Saved data entries:
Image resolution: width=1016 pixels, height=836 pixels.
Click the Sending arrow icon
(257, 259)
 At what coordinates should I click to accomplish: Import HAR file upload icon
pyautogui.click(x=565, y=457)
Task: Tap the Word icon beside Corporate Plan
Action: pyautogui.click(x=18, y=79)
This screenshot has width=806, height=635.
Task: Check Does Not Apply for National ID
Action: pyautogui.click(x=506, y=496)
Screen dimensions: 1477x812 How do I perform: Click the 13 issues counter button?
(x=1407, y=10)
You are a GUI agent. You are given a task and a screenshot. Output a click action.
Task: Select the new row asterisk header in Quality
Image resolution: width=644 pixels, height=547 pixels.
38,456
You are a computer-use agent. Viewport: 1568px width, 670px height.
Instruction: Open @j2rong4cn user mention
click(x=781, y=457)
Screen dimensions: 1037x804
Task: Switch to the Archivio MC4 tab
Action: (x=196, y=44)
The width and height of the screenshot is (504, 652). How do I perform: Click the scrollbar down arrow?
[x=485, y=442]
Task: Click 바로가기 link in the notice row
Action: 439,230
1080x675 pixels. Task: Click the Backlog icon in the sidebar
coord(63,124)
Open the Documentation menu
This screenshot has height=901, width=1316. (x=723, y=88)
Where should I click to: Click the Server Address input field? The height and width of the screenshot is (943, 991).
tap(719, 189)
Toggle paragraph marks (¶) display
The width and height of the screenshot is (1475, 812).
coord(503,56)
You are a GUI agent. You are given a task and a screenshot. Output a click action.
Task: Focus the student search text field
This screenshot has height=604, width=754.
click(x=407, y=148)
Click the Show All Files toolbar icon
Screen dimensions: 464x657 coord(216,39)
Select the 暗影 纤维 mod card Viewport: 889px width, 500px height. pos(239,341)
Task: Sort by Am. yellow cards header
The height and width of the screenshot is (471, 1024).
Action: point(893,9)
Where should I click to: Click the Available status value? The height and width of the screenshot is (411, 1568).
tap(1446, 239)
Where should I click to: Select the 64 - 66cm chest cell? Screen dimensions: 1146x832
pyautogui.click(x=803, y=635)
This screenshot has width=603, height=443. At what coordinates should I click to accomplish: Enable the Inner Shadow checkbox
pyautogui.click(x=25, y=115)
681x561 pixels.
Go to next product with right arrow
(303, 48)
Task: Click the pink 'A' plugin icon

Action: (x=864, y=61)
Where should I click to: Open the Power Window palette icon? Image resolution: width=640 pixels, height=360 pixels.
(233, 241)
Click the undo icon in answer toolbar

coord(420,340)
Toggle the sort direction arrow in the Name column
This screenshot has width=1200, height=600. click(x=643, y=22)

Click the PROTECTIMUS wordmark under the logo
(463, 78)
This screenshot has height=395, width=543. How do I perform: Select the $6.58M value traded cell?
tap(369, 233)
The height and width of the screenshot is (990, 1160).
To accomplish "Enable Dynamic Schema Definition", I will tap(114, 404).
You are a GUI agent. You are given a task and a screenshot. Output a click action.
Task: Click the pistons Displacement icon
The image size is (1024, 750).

Task: Reproduce the entries above in full and exactly.

Exercise output:
Image resolution: width=1016 pixels, height=836 pixels.
Click the Sending arrow icon
(257, 259)
 At what coordinates should I click to accomplish: Import HAR file upload icon
pyautogui.click(x=565, y=457)
Task: Tap the Word icon beside Corporate Plan
Action: pyautogui.click(x=18, y=79)
This screenshot has width=806, height=635.
Task: Check Does Not Apply for National ID
Action: pyautogui.click(x=506, y=496)
Screen dimensions: 1477x812 How do I perform: Click the 13 issues counter button?
(x=1407, y=10)
You are a GUI agent. You are given a task and a screenshot. Output a click action.
Task: Select the new row asterisk header in Quality
Image resolution: width=644 pixels, height=547 pixels.
38,456
You are a computer-use agent. Viewport: 1568px width, 670px height.
Instruction: Open @j2rong4cn user mention
click(x=781, y=457)
Screen dimensions: 1037x804
Task: Switch to the Archivio MC4 tab
Action: (x=196, y=44)
The width and height of the screenshot is (504, 652). How do I perform: Click the scrollbar down arrow?
[x=485, y=442]
Task: Click 바로가기 link in the notice row
Action: 439,230
1080x675 pixels. Task: Click the Backlog icon in the sidebar
coord(63,124)
Open the Documentation menu
This screenshot has height=901, width=1316. (x=723, y=88)
Where should I click to: Click the Server Address input field? The height and width of the screenshot is (943, 991).
tap(719, 189)
Toggle paragraph marks (¶) display
The width and height of the screenshot is (1475, 812).
coord(503,56)
You are a GUI agent. You are given a task and a screenshot. Output a click action.
Task: Focus the student search text field
This screenshot has height=604, width=754.
click(x=407, y=148)
Click the Show All Files toolbar icon
Screen dimensions: 464x657 coord(216,39)
Select the 暗影 纤维 mod card Viewport: 889px width, 500px height. pos(239,341)
Task: Sort by Am. yellow cards header
The height and width of the screenshot is (471, 1024).
Action: point(893,9)
Where should I click to: Click the Available status value? The height and width of the screenshot is (411, 1568).
tap(1446, 239)
Where should I click to: Select the 64 - 66cm chest cell? Screen dimensions: 1146x832
pyautogui.click(x=803, y=635)
This screenshot has width=603, height=443. At what coordinates should I click to accomplish: Enable the Inner Shadow checkbox
pyautogui.click(x=25, y=115)
681x561 pixels.
Go to next product with right arrow
(303, 48)
Task: Click the pink 'A' plugin icon

Action: (x=864, y=61)
Where should I click to: Open the Power Window palette icon? Image resolution: width=640 pixels, height=360 pixels.
(233, 241)
Click the undo icon in answer toolbar

coord(420,340)
Toggle the sort direction arrow in the Name column
This screenshot has width=1200, height=600. click(x=643, y=22)

Click the PROTECTIMUS wordmark under the logo
(463, 78)
This screenshot has height=395, width=543. How do I perform: Select the $6.58M value traded cell?
tap(369, 233)
The height and width of the screenshot is (990, 1160).
To accomplish "Enable Dynamic Schema Definition", I will tap(114, 404).
You are a GUI agent. You are given a task and a screenshot. Output a click action.
Task: Click the pistons Displacement icon
The image size is (1024, 750).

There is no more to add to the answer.